Turn every line of the data below into a numbered list, leaving out any blank lines.
───── Material for the task
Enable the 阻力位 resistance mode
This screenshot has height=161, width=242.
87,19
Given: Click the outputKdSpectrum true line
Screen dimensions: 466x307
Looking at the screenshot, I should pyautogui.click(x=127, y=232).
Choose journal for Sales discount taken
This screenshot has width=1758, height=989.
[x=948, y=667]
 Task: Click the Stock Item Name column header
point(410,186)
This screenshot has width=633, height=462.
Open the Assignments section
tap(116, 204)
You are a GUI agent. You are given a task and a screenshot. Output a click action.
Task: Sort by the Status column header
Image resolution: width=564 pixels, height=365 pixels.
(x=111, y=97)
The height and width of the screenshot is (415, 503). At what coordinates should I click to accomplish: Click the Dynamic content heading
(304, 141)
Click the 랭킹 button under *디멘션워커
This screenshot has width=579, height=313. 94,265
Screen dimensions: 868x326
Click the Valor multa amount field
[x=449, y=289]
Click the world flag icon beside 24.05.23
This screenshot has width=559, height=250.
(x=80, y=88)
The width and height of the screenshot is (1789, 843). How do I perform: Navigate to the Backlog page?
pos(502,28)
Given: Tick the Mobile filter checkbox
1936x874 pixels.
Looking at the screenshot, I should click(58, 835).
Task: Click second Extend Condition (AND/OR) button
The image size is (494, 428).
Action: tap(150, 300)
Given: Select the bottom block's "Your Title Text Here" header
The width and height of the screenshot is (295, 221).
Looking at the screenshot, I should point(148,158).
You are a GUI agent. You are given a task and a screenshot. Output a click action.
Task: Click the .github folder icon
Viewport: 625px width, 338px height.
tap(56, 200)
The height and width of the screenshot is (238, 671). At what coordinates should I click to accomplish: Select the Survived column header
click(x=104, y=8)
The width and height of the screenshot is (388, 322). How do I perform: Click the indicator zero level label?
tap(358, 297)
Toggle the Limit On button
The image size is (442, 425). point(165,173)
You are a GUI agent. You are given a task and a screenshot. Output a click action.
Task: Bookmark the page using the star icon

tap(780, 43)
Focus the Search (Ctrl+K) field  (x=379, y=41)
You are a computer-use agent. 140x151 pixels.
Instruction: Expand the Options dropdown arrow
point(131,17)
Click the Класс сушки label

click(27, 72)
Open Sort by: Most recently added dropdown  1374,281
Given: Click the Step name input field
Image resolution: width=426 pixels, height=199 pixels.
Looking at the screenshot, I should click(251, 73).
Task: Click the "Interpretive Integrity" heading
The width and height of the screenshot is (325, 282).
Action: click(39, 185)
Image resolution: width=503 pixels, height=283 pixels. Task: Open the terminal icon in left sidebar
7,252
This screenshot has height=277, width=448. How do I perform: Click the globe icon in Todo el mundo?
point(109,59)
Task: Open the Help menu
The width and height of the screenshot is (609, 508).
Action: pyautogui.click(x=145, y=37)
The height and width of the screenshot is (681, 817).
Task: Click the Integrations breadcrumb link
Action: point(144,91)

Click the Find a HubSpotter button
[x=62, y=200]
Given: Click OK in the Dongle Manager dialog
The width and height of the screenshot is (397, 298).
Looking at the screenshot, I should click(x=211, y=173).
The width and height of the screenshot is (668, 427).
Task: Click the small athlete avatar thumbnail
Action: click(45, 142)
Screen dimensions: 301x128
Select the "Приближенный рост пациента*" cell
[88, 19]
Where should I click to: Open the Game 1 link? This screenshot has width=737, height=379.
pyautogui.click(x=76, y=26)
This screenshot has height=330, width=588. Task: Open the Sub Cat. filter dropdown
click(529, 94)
──────────
[Complete response]:
1. Enable the 阻力位 resistance mode
2. This screenshot has height=161, width=242.
3. 87,19
4. Given: Click the outputKdSpectrum true line
5. Screen dimensions: 466x307
6. Looking at the screenshot, I should pyautogui.click(x=127, y=232).
7. Choose journal for Sales discount taken
8. This screenshot has width=1758, height=989.
9. [x=948, y=667]
10.  Task: Click the Stock Item Name column header
11. point(410,186)
12. This screenshot has width=633, height=462.
13. Open the Assignments section
14. tap(116, 204)
15. You are a GUI agent. You are given a task and a screenshot. Output a click action.
16. Task: Sort by the Status column header
17. Image resolution: width=564 pixels, height=365 pixels.
18. (x=111, y=97)
19. The height and width of the screenshot is (415, 503). At what coordinates should I click to accomplish: Click the Dynamic content heading
20. (304, 141)
21. Click the 랭킹 button under *디멘션워커
22. This screenshot has width=579, height=313. 94,265
23. Screen dimensions: 868x326
24. Click the Valor multa amount field
25. [x=449, y=289]
26. Click the world flag icon beside 24.05.23
27. This screenshot has width=559, height=250.
28. (x=80, y=88)
29. The width and height of the screenshot is (1789, 843). How do I perform: Navigate to the Backlog page?
30. pos(502,28)
31. Given: Tick the Mobile filter checkbox
32. 1936x874 pixels.
33. Looking at the screenshot, I should click(58, 835).
34. Task: Click second Extend Condition (AND/OR) button
35. The image size is (494, 428).
36. Action: tap(150, 300)
37. Given: Select the bottom block's "Your Title Text Here" header
38. The width and height of the screenshot is (295, 221).
39. Looking at the screenshot, I should point(148,158).
40. You are a GUI agent. You are given a task and a screenshot. Output a click action.
41. Task: Click the .github folder icon
42. Viewport: 625px width, 338px height.
43. tap(56, 200)
44. The height and width of the screenshot is (238, 671). At what coordinates should I click to accomplish: Select the Survived column header
45. click(x=104, y=8)
46. The width and height of the screenshot is (388, 322). How do I perform: Click the indicator zero level label?
47. tap(358, 297)
48. Toggle the Limit On button
49. The image size is (442, 425). point(165,173)
50. You are a GUI agent. You are given a task and a screenshot. Output a click action.
51. Task: Bookmark the page using the star icon
52. tap(780, 43)
53. Focus the Search (Ctrl+K) field  (x=379, y=41)
54. You are a computer-use agent. 140x151 pixels.
55. Instruction: Expand the Options dropdown arrow
56. point(131,17)
57. Click the Класс сушки label
58. click(27, 72)
59. Open Sort by: Most recently added dropdown  1374,281
60. Given: Click the Step name input field
61. Image resolution: width=426 pixels, height=199 pixels.
62. Looking at the screenshot, I should click(251, 73).
63. Task: Click the "Interpretive Integrity" heading
64. The width and height of the screenshot is (325, 282).
65. Action: click(39, 185)
66. Image resolution: width=503 pixels, height=283 pixels. Task: Open the terminal icon in left sidebar
67. 7,252
68. This screenshot has height=277, width=448. How do I perform: Click the globe icon in Todo el mundo?
69. point(109,59)
70. Task: Open the Help menu
71. The width and height of the screenshot is (609, 508).
72. Action: pyautogui.click(x=145, y=37)
73. The height and width of the screenshot is (681, 817).
74. Task: Click the Integrations breadcrumb link
75. Action: point(144,91)
76. Click the Find a HubSpotter button
77. [x=62, y=200]
78. Given: Click OK in the Dongle Manager dialog
79. The width and height of the screenshot is (397, 298).
80. Looking at the screenshot, I should click(x=211, y=173).
81. The width and height of the screenshot is (668, 427).
82. Task: Click the small athlete avatar thumbnail
83. Action: click(45, 142)
84. Screen dimensions: 301x128
85. Select the "Приближенный рост пациента*" cell
86. [88, 19]
87. Where should I click to: Open the Game 1 link? This screenshot has width=737, height=379.
88. pyautogui.click(x=76, y=26)
89. This screenshot has height=330, width=588. Task: Open the Sub Cat. filter dropdown
90. click(529, 94)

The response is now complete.